On retrospective benchmarks, CF2 outperforms the only FDA-cleared incumbent. HPI remains the relevant scientific benchmark — it's the only FDA-cleared AI predictor in this space — even though it failed to change practice. CF2 reads what the OR already produces — arterial waveform or NIBP cuff, ECG, pleth, capnography, drug record. No new hardware, no proprietary sensor, no per-case disposable. The same trained CF2 model produces per-subject estimates across both signal regimes without retraining; HPI is structurally locked to Edwards's HemoSphere + Acumen IQ in invasive-arterial-line cases. The same model carries from inpatient hospital cases into ambulatory surgery centers — into a regime HPI cannot operate in.
| Dataset | Validation N | Prevalence | AUROC@15min | Brier (Platt-CV5) | Brier Skill Score |
|---|---|---|---|---|---|
| MOVER | 188,370 windows | 44.5% | 0.979 | 0.048 | ~0.81 |
| VitalDB | 47,717 windows | 41.1% | 0.944 | 0.070 | ~0.71 |
| MIMIC-IV | running | running | running | running | running |
| eICU | queued | queued | queued | queued | queued |
Methodology disclosure: prevalence is window-level (samples around hypotension events), not patient-level — standard in the published HPI literature and the rest of the IOH-prediction field. Patient-level intraoperative hypotension base rate is roughly 10–30% per Walsh et al. and Bijker et al. Brier Skill Score >0.7 is publication-grade calibration. Patent: USPTO Provisional App #64/011,899, "Compartmentalized Neural Ordinary Differential Equation System for Dynamical State Prediction," filed 2026-03-20, 109 clauses, sole inventor Anish Joseph.

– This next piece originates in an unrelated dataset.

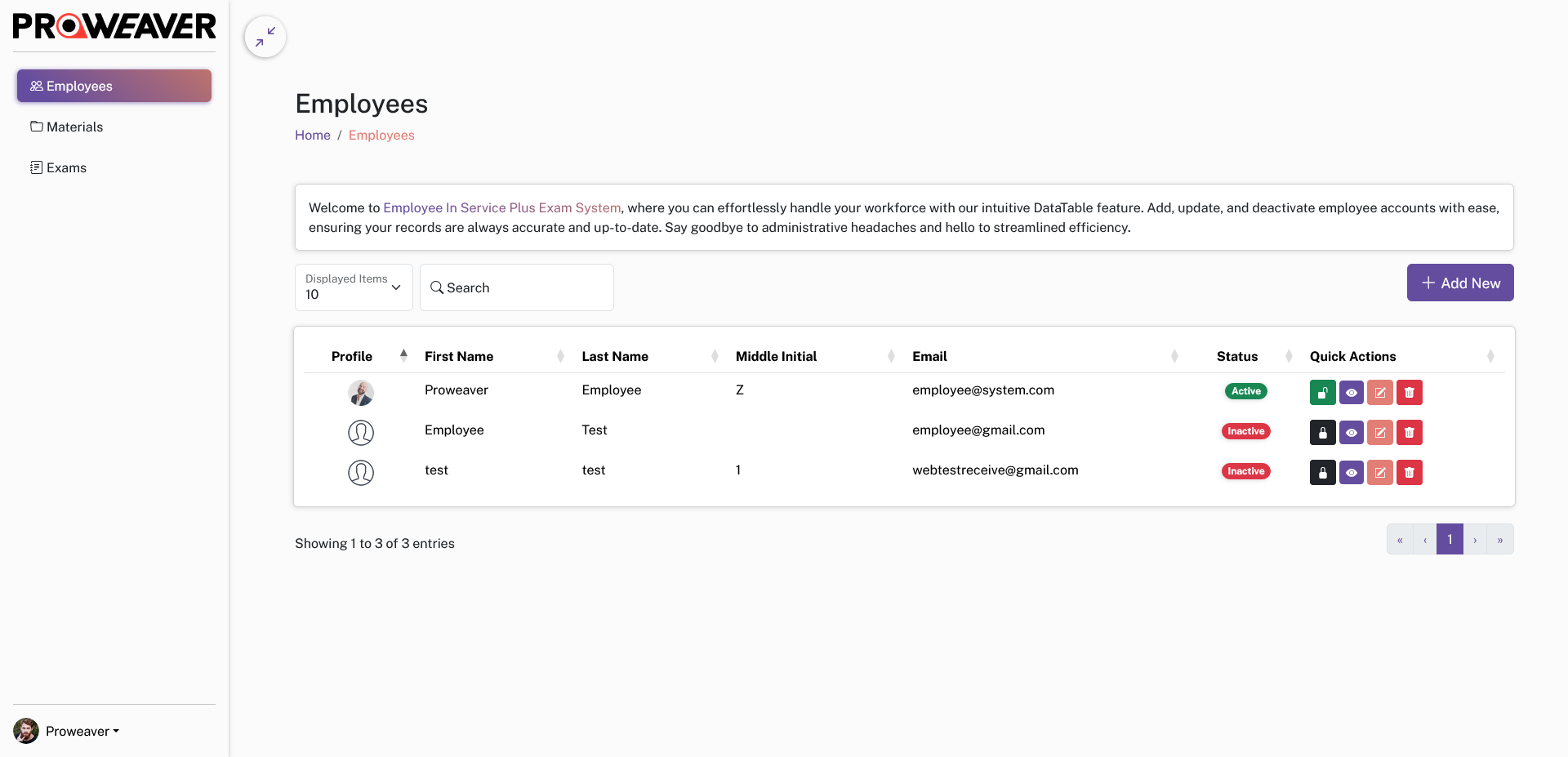The height and width of the screenshot is (757, 1568).
Task: Open the eye view icon for test user
Action: pos(1352,473)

Land first paid retrospective-audit pilot (Q4 2026). Brier-Platt-CV5 calibration paper submitted. Founders bridge to full-time on seed close.
3–5 paid audit contracts. First annual contract from pilot conversion. AMSO + value-based-care channel conversations open.

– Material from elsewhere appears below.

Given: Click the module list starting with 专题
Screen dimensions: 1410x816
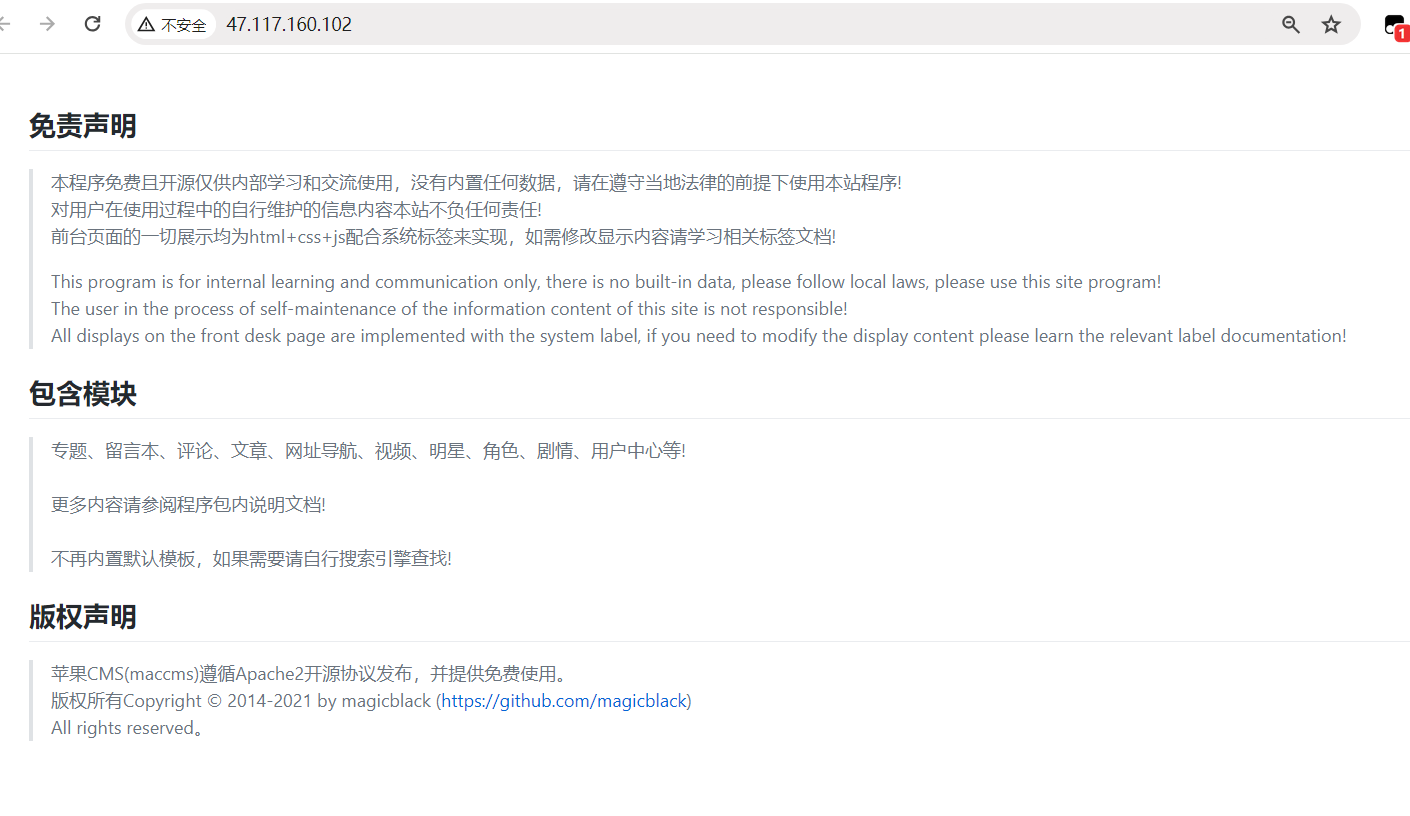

Pre-op risk stratifier ships under §520(o)(1)(E) CDS carve-out (no 510(k) required). 10+ annual audit contracts. First TEAM / BPCI-A workflow integrations.
25+ enterprise contracts across audit + stratifier. Malpractice carrier risk-pricing data licenses. The cause-attributed intraop dataset is the durable moat.

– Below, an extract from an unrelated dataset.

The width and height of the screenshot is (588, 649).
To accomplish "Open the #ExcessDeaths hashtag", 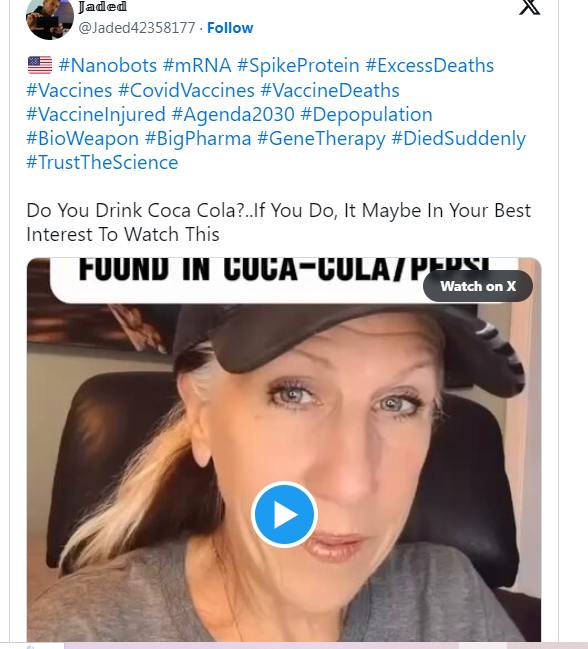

Practicing Certified Anesthesiologist Assistant — administers the vasopressors, fluids, and inotropes the model classifies the response to, on the patients in the populations the model is trained on. Sole inventor on the CF2 patent (109 clauses on compartmentalized neural-ODE systems for dynamical state prediction). Co-author on prior peer-reviewed work in neural prosthetics (Biomaterials, Bellamkonda lab GT/Emory, 2015) and developmental neuroscience (Lin Mei lab, GHSU). Erdős Institute alumnus; two more ML publications in progress with Algoverse. The 2013 ASEE paper that originated the LINCR name is mine — Georgia Tech BME, twelve years of continuity to the company name.